Lay out the records below as a Markdown table with two columns, Row and Line. Number each line in order and leave out any blank lines.

----

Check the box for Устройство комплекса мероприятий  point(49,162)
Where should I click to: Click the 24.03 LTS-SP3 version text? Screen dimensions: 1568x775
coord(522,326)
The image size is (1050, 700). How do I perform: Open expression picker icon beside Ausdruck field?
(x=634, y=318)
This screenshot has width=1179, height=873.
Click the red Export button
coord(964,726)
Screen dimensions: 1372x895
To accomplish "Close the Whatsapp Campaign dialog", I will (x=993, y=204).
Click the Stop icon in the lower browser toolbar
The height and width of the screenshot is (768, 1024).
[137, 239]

----

- Answer to the problem:
| Row | Line |
|---|---|
| 1 | Check the box for Устройство комплекса мероприятий  point(49,162) |
| 2 | Where should I click to: Click the 24.03 LTS-SP3 version text? Screen dimensions: 1568x775 |
| 3 | coord(522,326) |
| 4 | The image size is (1050, 700). How do I perform: Open expression picker icon beside Ausdruck field? |
| 5 | (x=634, y=318) |
| 6 | This screenshot has width=1179, height=873. |
| 7 | Click the red Export button |
| 8 | coord(964,726) |
| 9 | Screen dimensions: 1372x895 |
| 10 | To accomplish "Close the Whatsapp Campaign dialog", I will (x=993, y=204). |
| 11 | Click the Stop icon in the lower browser toolbar |
| 12 | The height and width of the screenshot is (768, 1024). |
| 13 | [137, 239] |